I am not aware of any legal provision that would require this result.  If one looks for an analogy to the common law, one notices that the law allows a tort victim to proceed for the full amount of its recovery against any single tortfeasor among multiple responsible tortfeasors, even if the full amount is in excess of that tortfeasor's proportionate responsibility for the tort victim's damages. The law permits the overpaying tortfeasor to proceed against the other tortfeasors for contribution, rather than requiring the tort victim to ratchet down its damage recovery to a proportionate amount against the first tortfeasor.

In terms of bankruptcy law, I am unaware of any provision which requires the bankruptcy debtor to limit its recovery, as a plaintiff in proceedings against defendants that caused the losses incurred by the debtor, in a manner that conforms to the recovery schema imposed upon the debtor's creditors. Indeed, one would think that in a post-bankruptcy collection proceeding, the shoe would be on the other foot, and bankruptcy law would seek to promote the debtor's ability to obtain full recovery in favor of the bankruptcy creditors (up to the aggregate amount of their allowed claims).

Put another way, the bankruptcy case benefits the debtor at the expense of the debtor's creditors, but I am not aware that it benefits firms, which were not parties to the bankruptcy, against which the debtor has a cause of action at the expense of the debtor.

Now, I will concede that RESCU would not be able to recover more than its full damage amount of $12.2 billion, because I do think that is the aggregate ceiling on the amount that the debtor can recover in respect of its $12.2 billion allowed claims that were confirmed in bankruptcy.  But I don't know of any legal provision that would prevent RESCU from recovering this $12.2 billion maximum amount in whatever manner that RESCU is able to obtain recovery among the correspondent banks.

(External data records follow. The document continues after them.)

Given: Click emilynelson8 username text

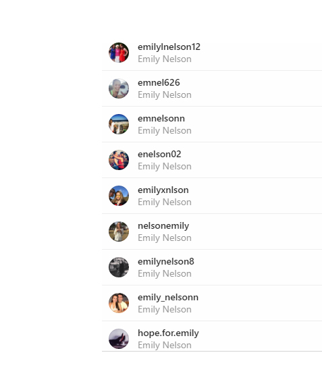Looking at the screenshot, I should click(x=166, y=262).

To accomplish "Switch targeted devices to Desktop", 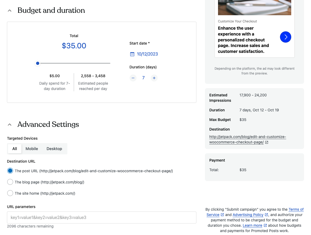I will point(54,149).
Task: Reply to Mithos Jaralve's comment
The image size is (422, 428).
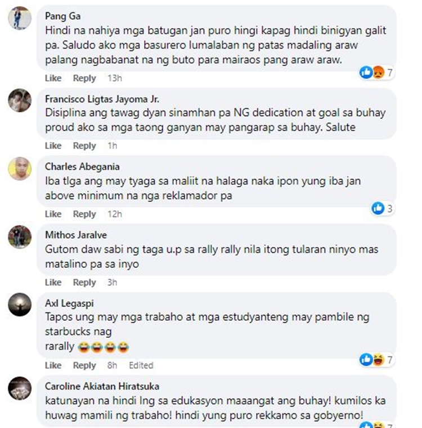Action: point(84,283)
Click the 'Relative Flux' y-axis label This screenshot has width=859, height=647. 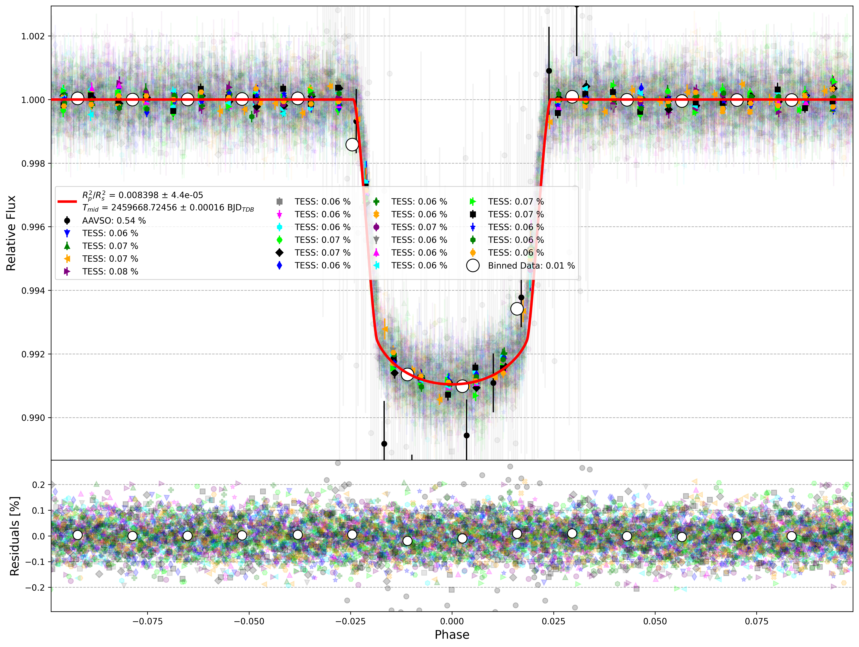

Put another way, it seems to me that each correspondent bank's "share" of the RESCU losses is post-bankruptcy the same as it was pre-bankruptcy, or 100% of the pre-bankruptcy losses arising from such correspondent bank's breaching loans (subject to an overall maximum recovery cap for the RESCU litigation program of $12.2 billion).

It seems to me that the No-Haircut Argument may also be worth more than a billion dollars in potential enhanced recovery for RESCU.

NB:  this blog is not intended to be investment advice, and should not be relied upon by anyone to constitute investment advice.  Investing is a tough game, and everyone must do and "own" their own work, because you will certainly own your investments.